The region has witnessed a boom in foreign direct investment, increasing to US$112 billion last year from US$77 billion in 2005.

They are being spurred on by convergence with their much richer neighbours in western Europe. Twelve countries, including Poland, have joined the EU since May 2004. The new member states could 'expect to grow significantly faster than western Europe over the next 20 years' as these economies saw their standards of living rise to western European levels, said James Owen, senior economist with the Economist Intelligence Unit.

Oussama Himani, a London-based global emerging markets strategist with UBS, notes that for investors in Hong Kong - where the market is buffeted by volatile China and the US - emerging Europe offers the added benefit of diversification, since they are not very correlated with Asia.

Riding on the booming economies, eastern European exchanges such as those of Warsaw, Poland and Ljubljana, Slovenia have seen their stocks surge.

Indeed, Slovenia's blue chip index, known as the SBI20, was the best-performing equity benchmark in the world last quarter, jumping 39 per cent in US dollar terms, according to data compiled by Bloomberg.

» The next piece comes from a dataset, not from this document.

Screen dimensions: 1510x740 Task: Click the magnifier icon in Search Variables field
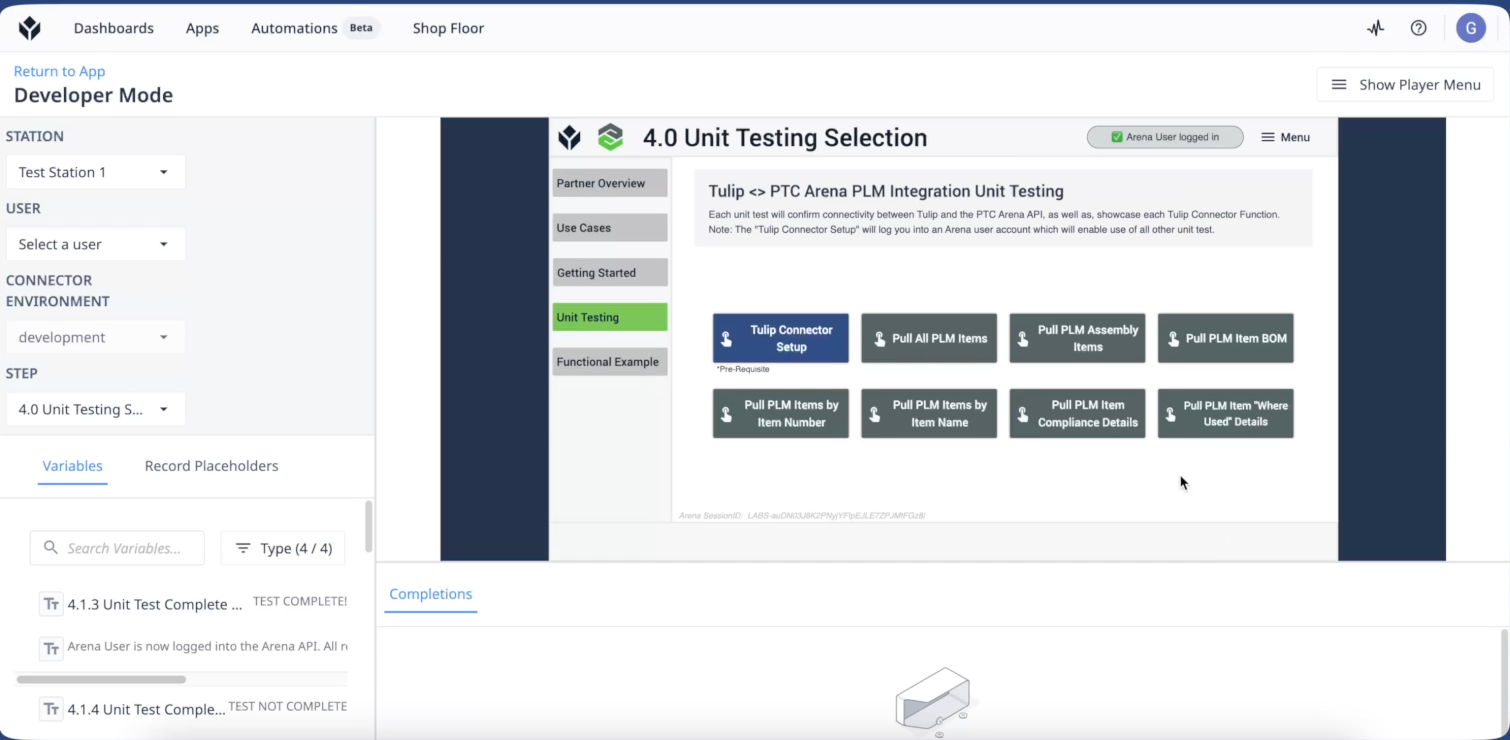coord(51,548)
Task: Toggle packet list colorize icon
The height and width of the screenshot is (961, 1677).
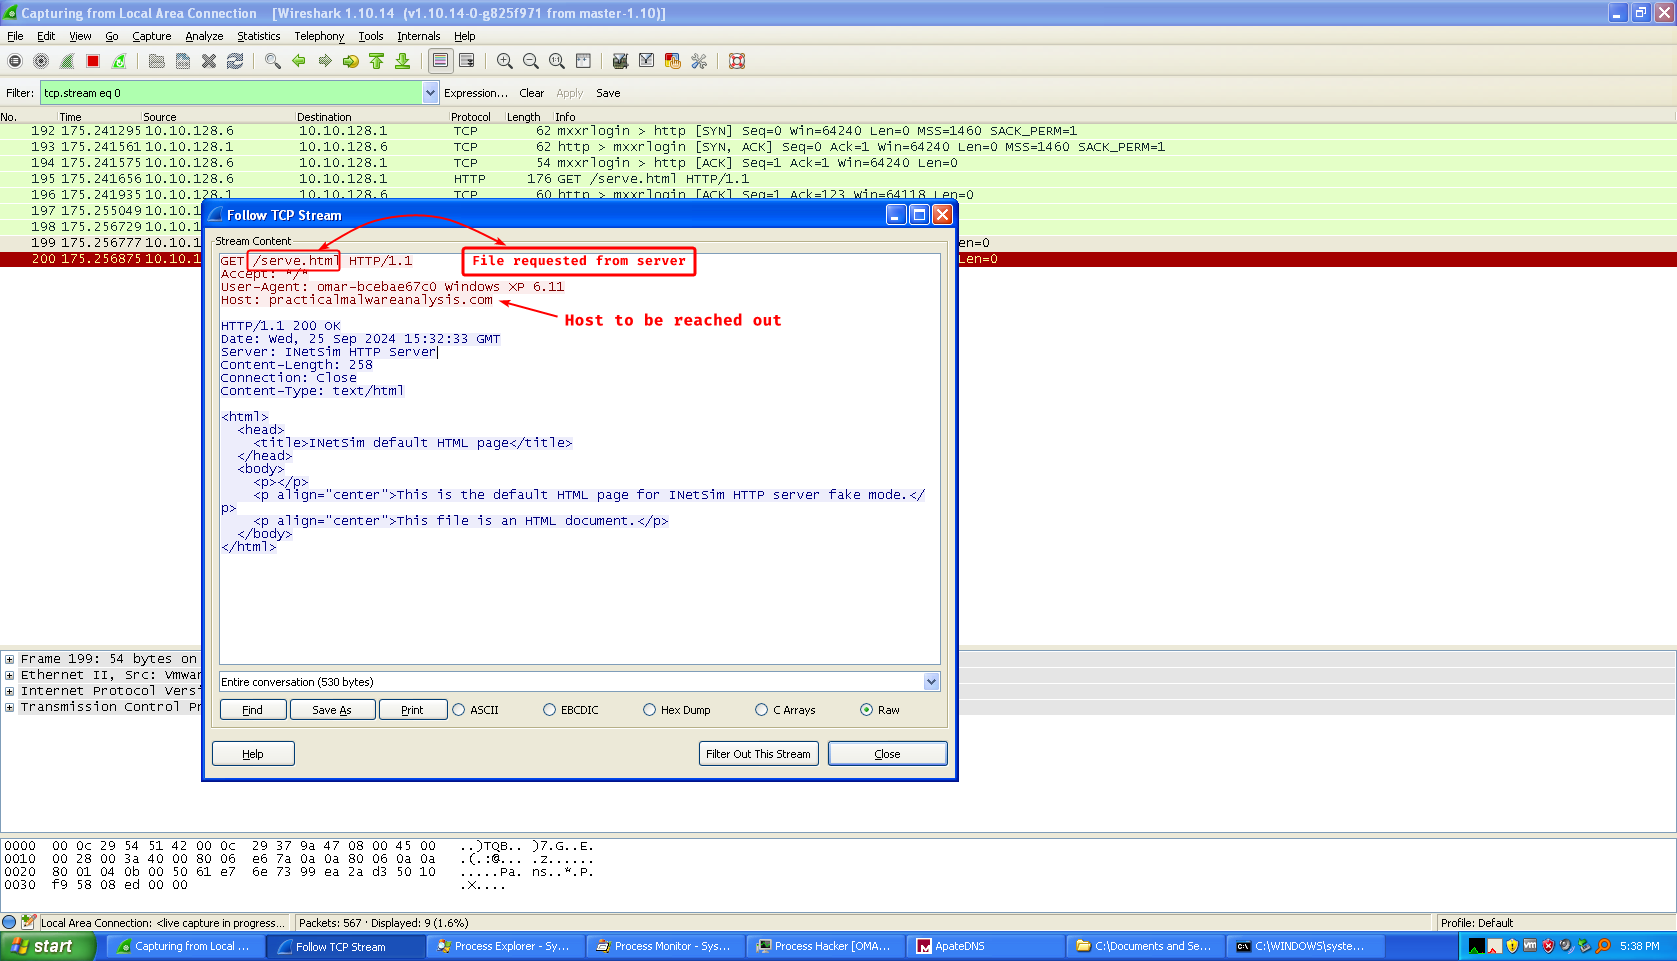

It has more than quadrupled since the end of 2002, making the equity market of the former Yugoslav republic more expensive than even the mainland's in terms of price-earnings ratios.

As anywhere, it is hard to generalise about a region that stretches from the icy Baltic in the north and Balkans in the south, to the wheat fields of Ukraine in the east and beyond. Earlier this year, Slovenia surged ahead of the other new EU member states as the first to adopt the euro.

Meanwhile Hungary - a former reform leader - has become a laggard, with gross domestic product growth of 3.9 per cent last year due to its failure to meet budget deficit targets since 2001. Still, with growth of nearly 4 per cent, it is growing much faster than western Europe and the country's prospects are improving as the government implements austerity measures.

Juliet Sampson, chief economist of emerging EMEA (Europe, the Middle East and Africa) at HSBC, notes that one generalisation you can make is that these markets have experienced 'stronger than anticipated growth' in the past year, with a healthy German economy and a strong euro stimulating demand for the region's products, including properties.

The challenge of investing in emerging European countries like Poland 'from an investment point of view', Mr Owen said, is that these 'market are very small'. The market value of domestic firms listed on the Warsaw Stock Exchange - the largest in the former Soviet bloc outside Russia - is US$208 billion, a 10th of the US$2.5 trillion for firms listed in Hong Kong and less than the US$306.6 billion for Malaysia.

One of the reasons why Slovenia's stock exchange has risen to such frothy valuations is that domestic pension funds create excess demand for a limited number of securities. The market value of the 95 firms listed on Slovenia's stock exchange, for example, is only US$26.4 billion.

The solution pursued by many funds investing in the region has been to increase their exposure to large countries such as Russia (population 143 million) and Turkey (population 71 million), which, while not a former Soviet republic, is in many ways similarly modernising rapidly, spurred by the lure of EU membership.

For example, Deutsche Bank's US$691 million, NYSE-listed Central Europe and Russia Fund increased the share of Russia's RTX in the benchmark it tracks from 15 per cent to 30 per cent in 2003 and 45 per cent in 2004.

Another issue investors need to consider is how buying into the varied region affects their portfolio. Since energy plays a key role in countries such as Russia and Kazakhstan, an investor who already owns a natural resources fund may be better served by choosing a fund which is less exposed to these countries.

Non-EU emerging European countries are exposed to a different set of geopolitical risks than those that are members - or candidate countries, such as Croatia - increasing potential volatility.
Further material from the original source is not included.